**Your goal:**
From the entries that follow, report every line in which "screenshot" occurs.

**Stored data:**
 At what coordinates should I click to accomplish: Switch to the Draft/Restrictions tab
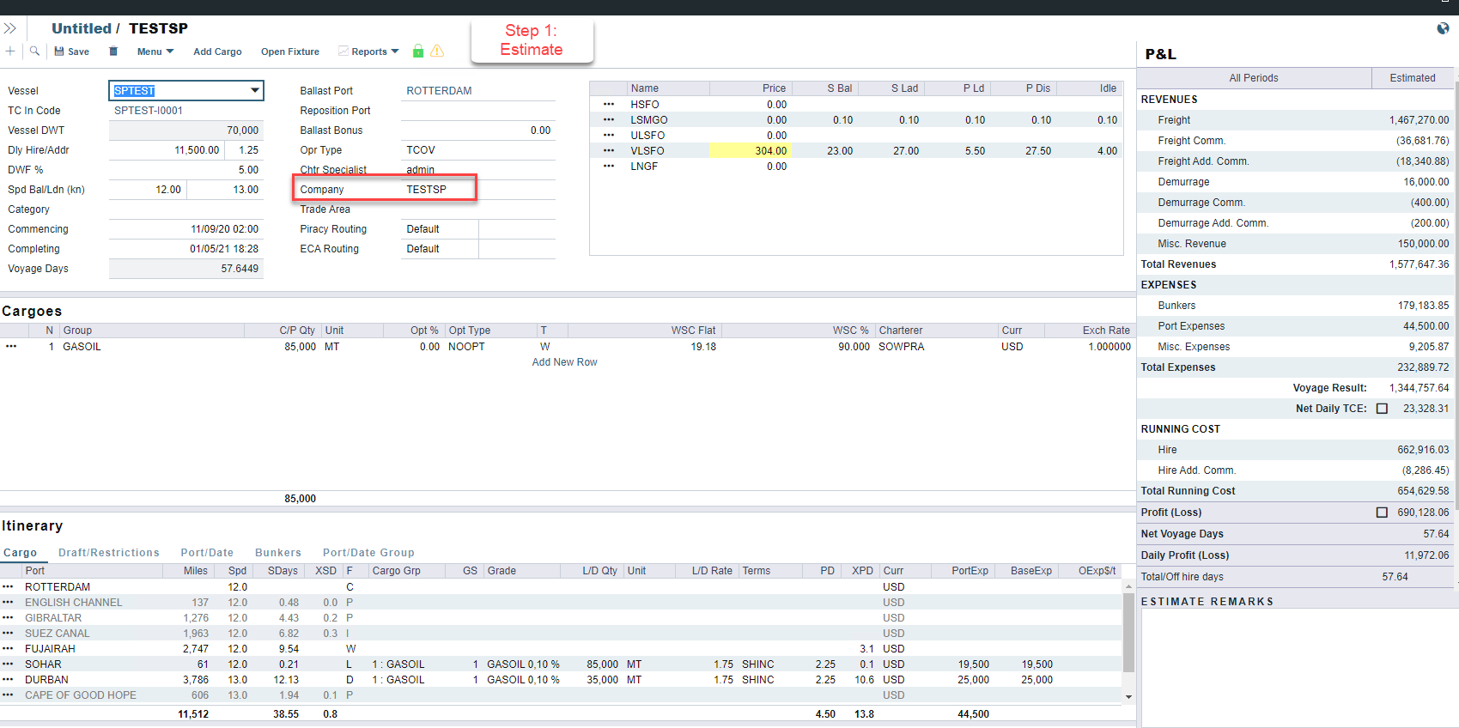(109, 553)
---
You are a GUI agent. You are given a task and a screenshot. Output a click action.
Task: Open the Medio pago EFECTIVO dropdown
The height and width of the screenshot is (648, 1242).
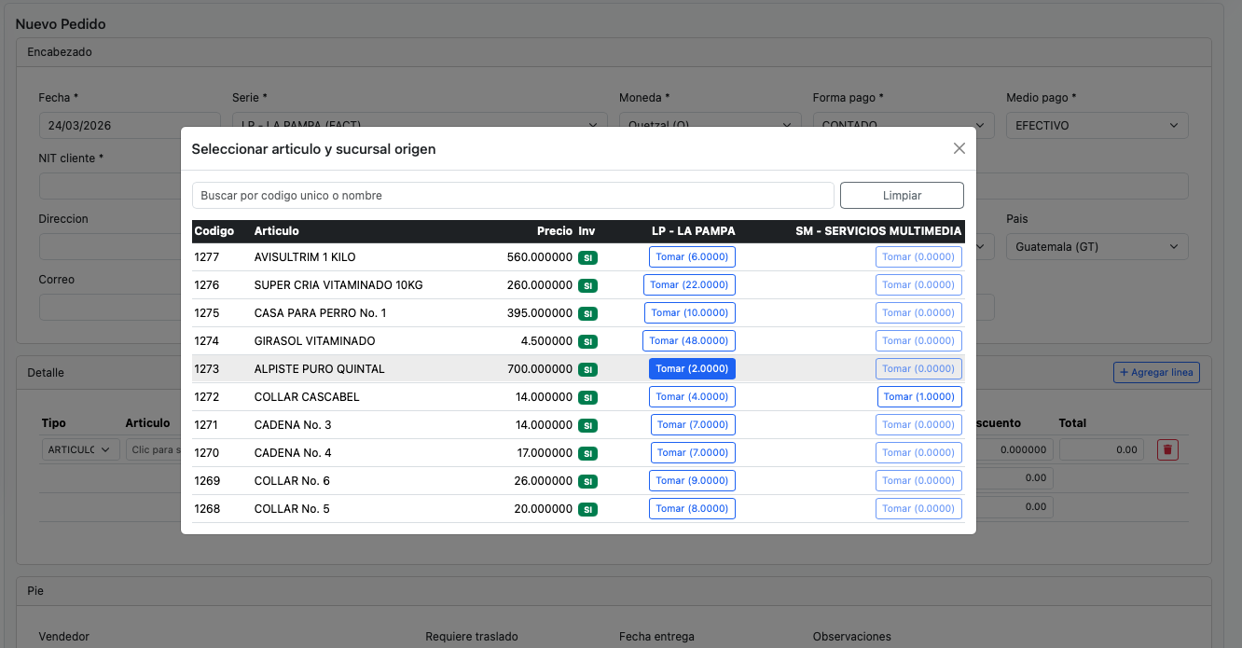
...
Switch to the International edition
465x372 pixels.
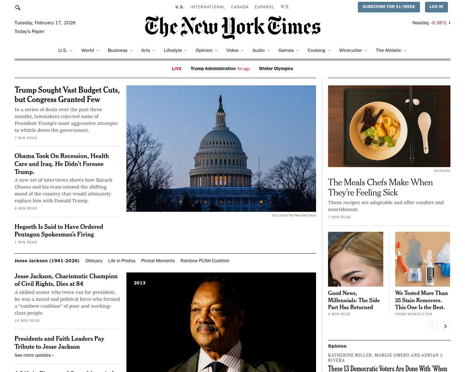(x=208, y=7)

**Result of this task:**
You are a GUI agent. You are given a task and a screenshot. Output a click action.
The height and width of the screenshot is (648, 1242).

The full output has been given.